1 In 3 Americans Say That Taking Up Arms Against The Government May Soon Be Necessary

1 In 3 Americans Say That Taking Up Arms Against The Government May Soon Be Necessary

According to a recent survey by the University of Chicago’s Institute of Politics, the majority of Americans believe the American government is corrupt and almost a third believe it may soon be necessary to use force against it.

In contrast to 51% of liberal voters, two-thirds of Republicans and independents believe that the government is “corrupt and rigged against ordinary people like me.”

Overall, 28% of voters, including 37% of gun owners, agreed that “it may be necessary for citizens to take up arms against the government at some point soon.” This viewpoint was shared by approximately 35% of Republicans and 35% of Independents.

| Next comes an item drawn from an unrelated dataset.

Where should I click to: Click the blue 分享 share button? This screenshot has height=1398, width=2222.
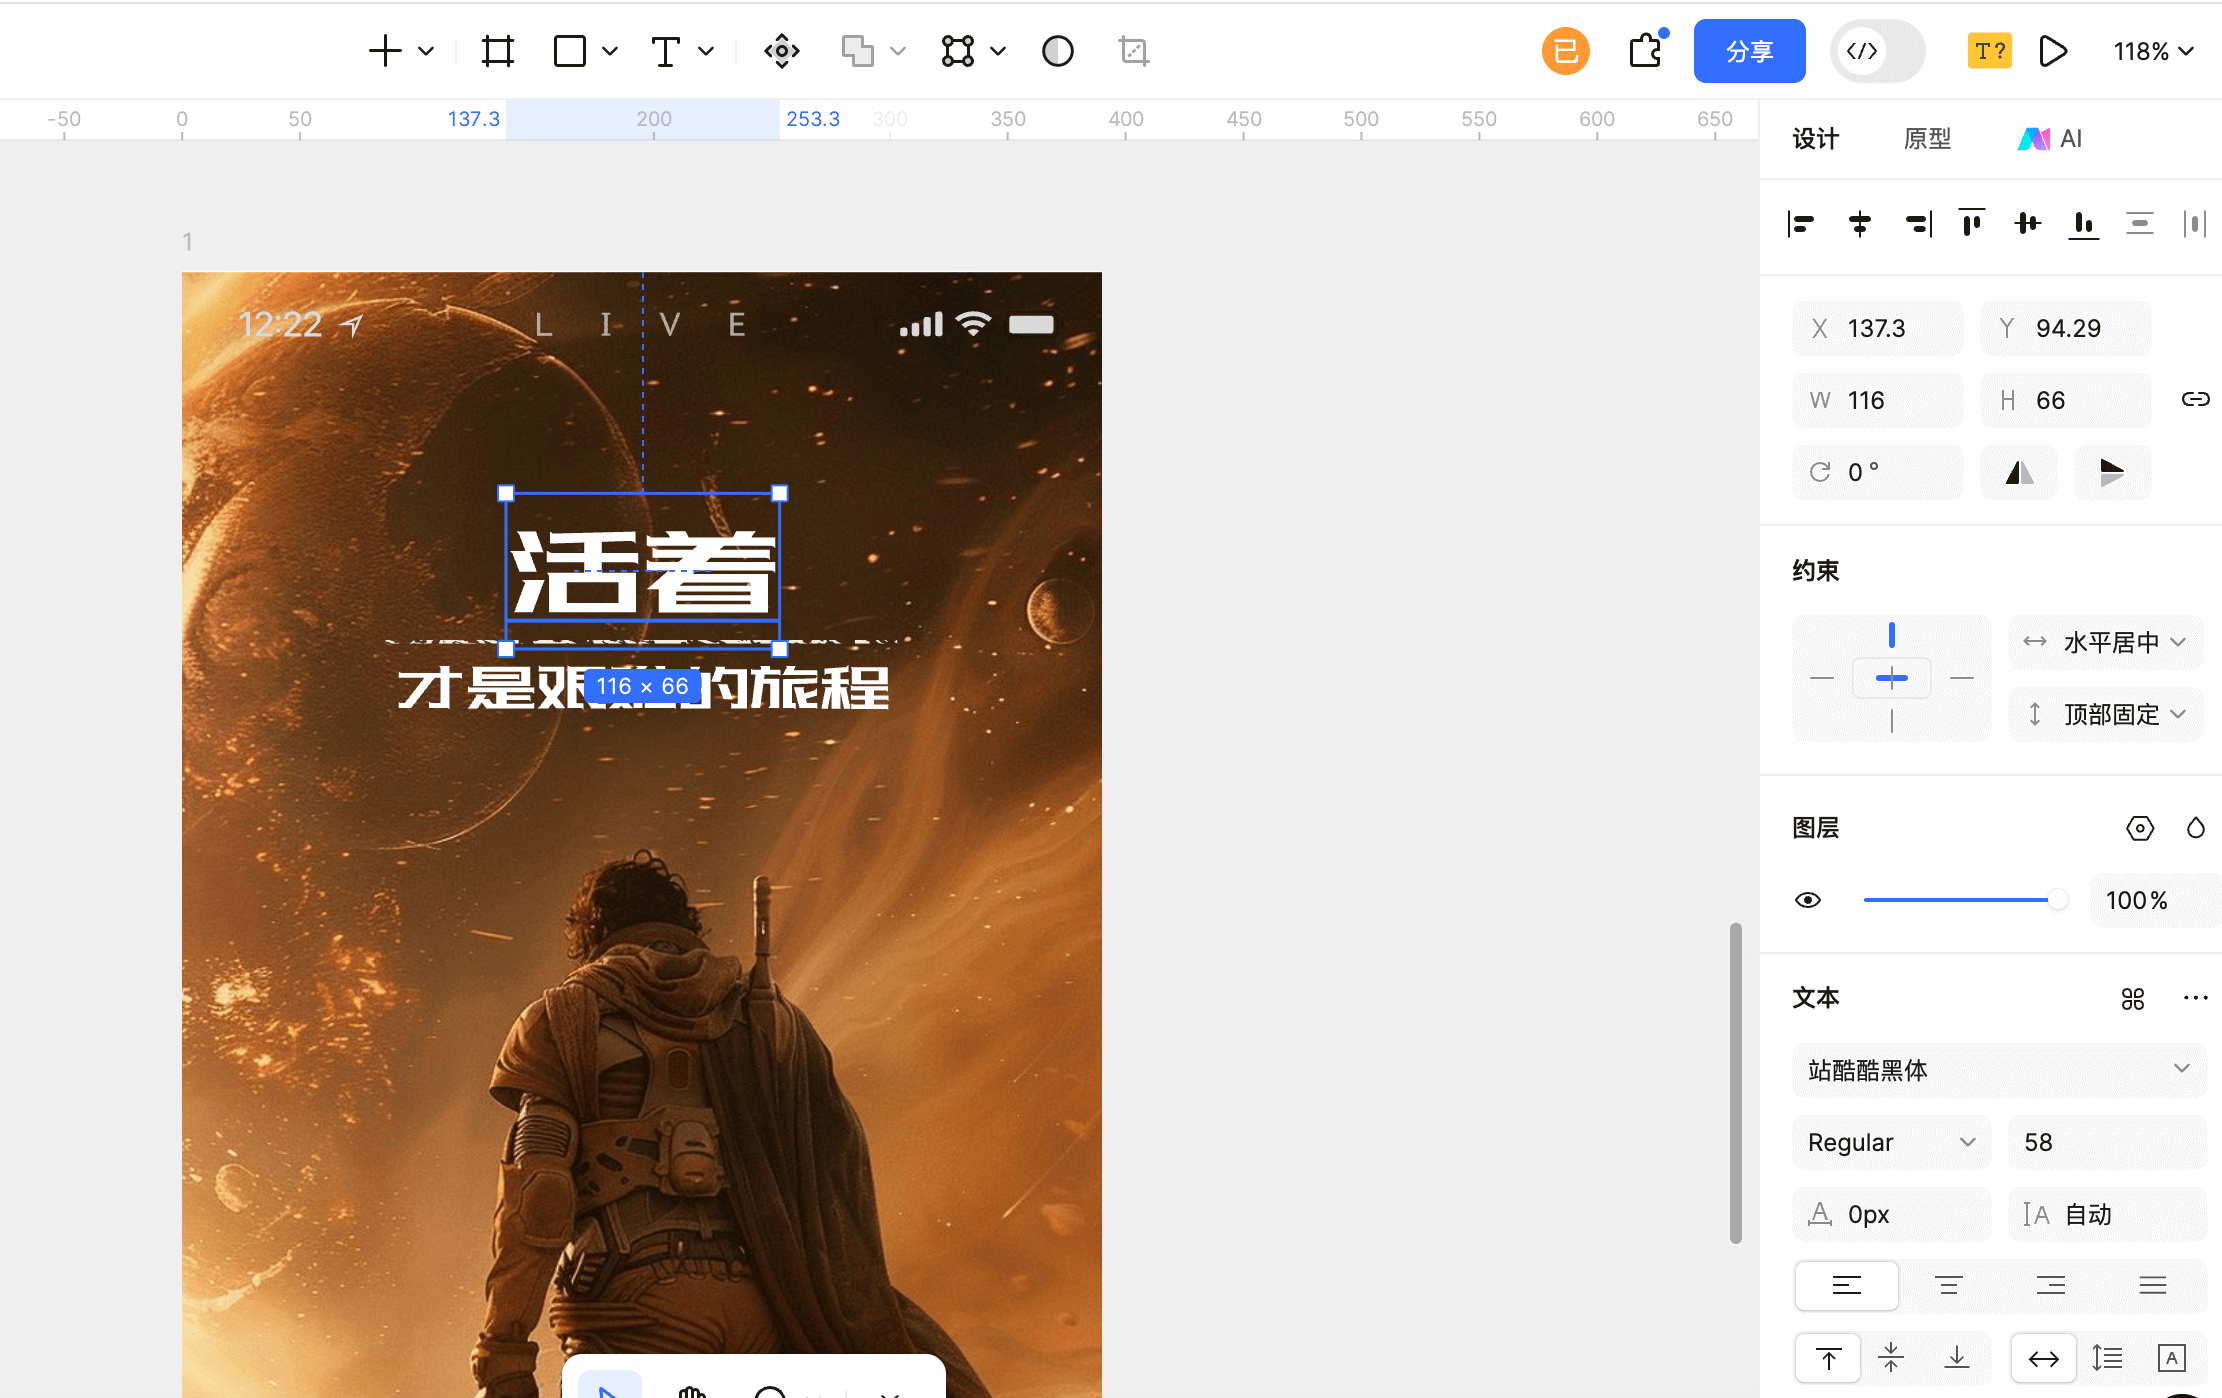[x=1749, y=51]
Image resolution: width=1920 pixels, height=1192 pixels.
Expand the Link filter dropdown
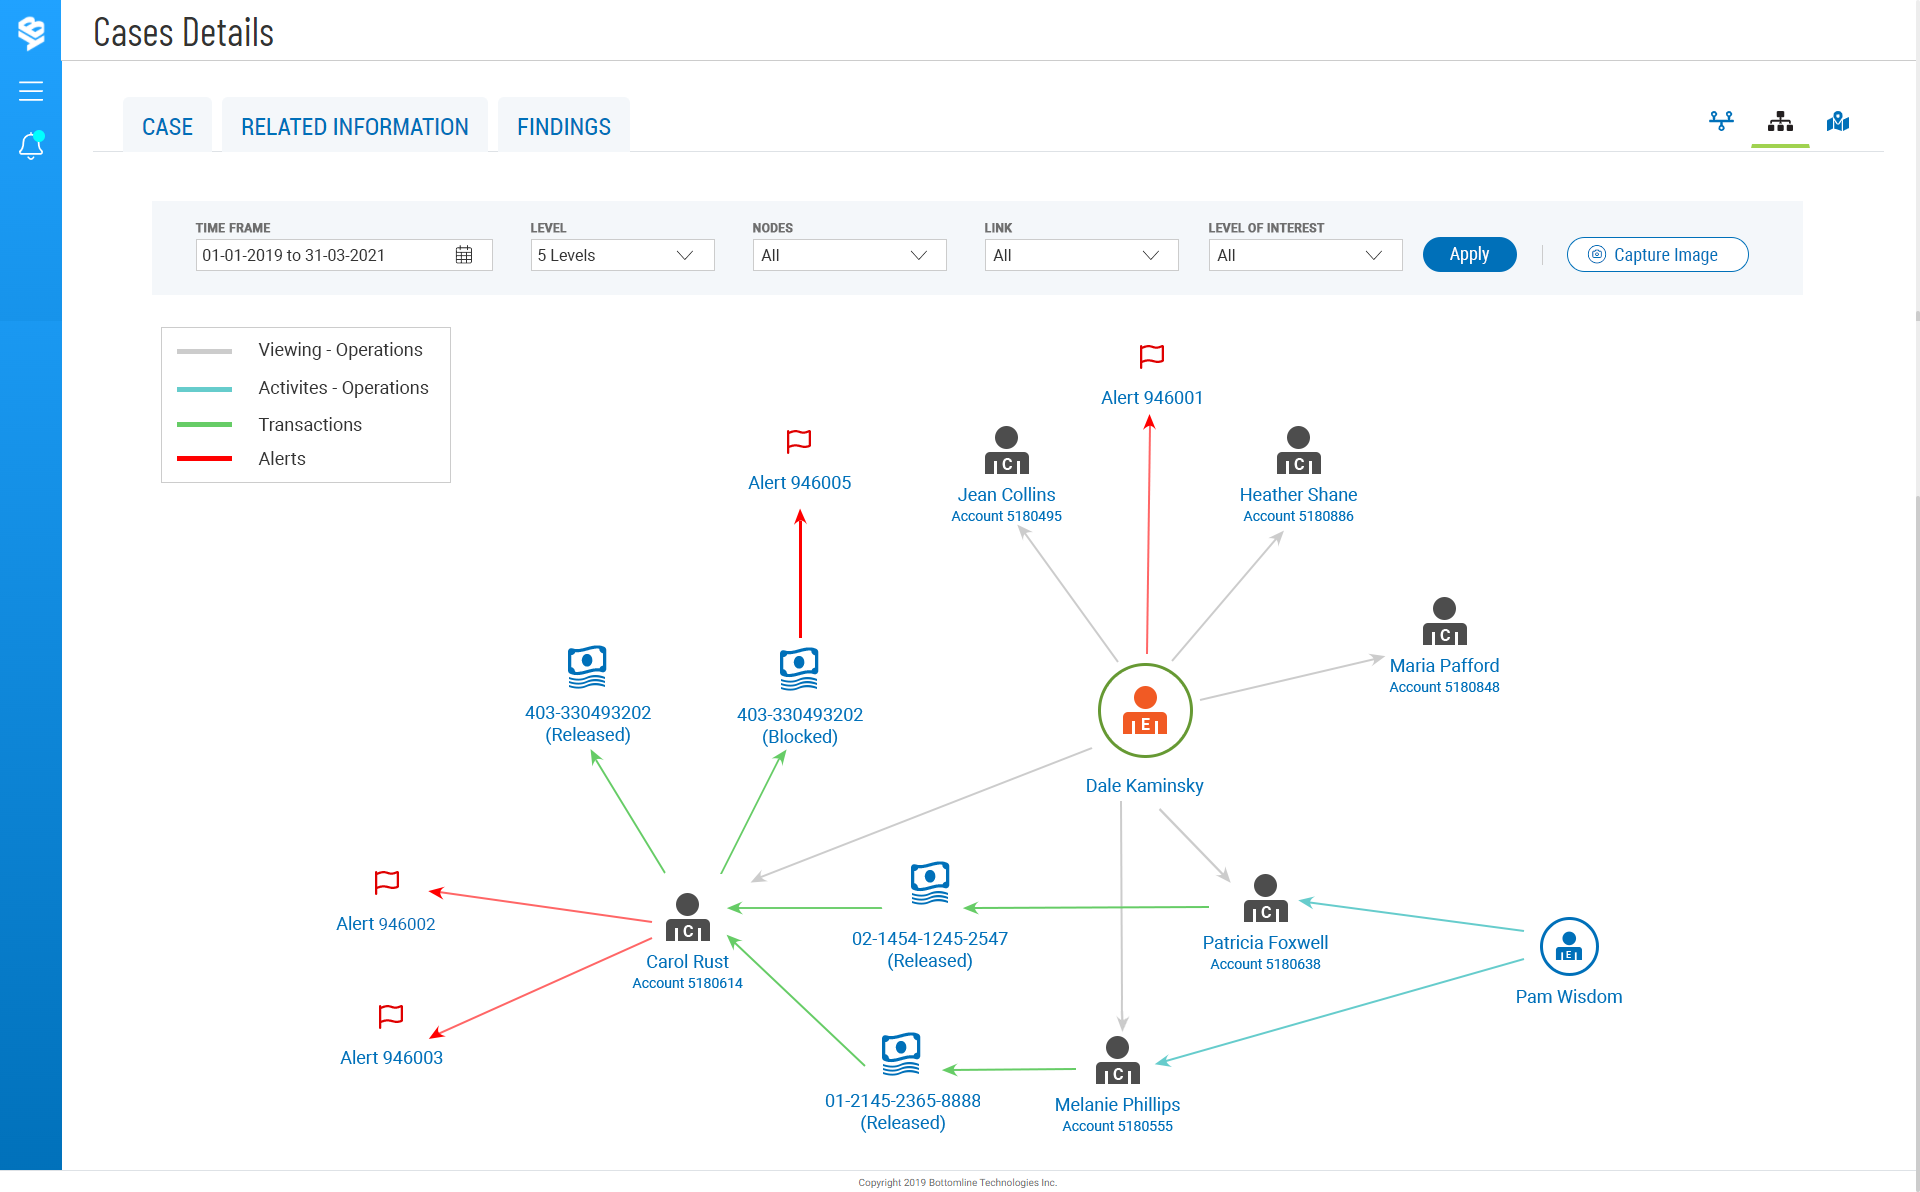1080,255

One-fifth of Democrats agreed.

The findings come as a House committee investigating the riots at the United States Capitol on January 6, 2021, wrapped up its final hearing for the summer, seeking to place former President Trump at the center of efforts to overturn the 2020 election.

Republicans continue to support Trump despite the hearings because they are more worried about inflation, education, and crime than they are about January 6.

According to a Chicago University poll, approximately 56 percent of Americans believe elections are fair and accurate, but this figure drops to 33 percent among Republicans.

According to the poll, the divide between conservatives and liberals in America is widening, and a quarter of Americans say they have lost friends because of politics.

More than 70% of Republicans and 70% of Democrats agree that the opposing party “are generally bullies who want to impose their political beliefs on those who disagree.”

According to the poll, half of all Americans believe the opposing party is misinformed about politics because of where they get their information and news.

The poll, conducted by the University of Chicago, Public Opinion Strategies, and Benenson Strategy Group, was conducted among 1,000 registered voters from May 19 to May 23. The margin of error is +/- 3.53 percentage point.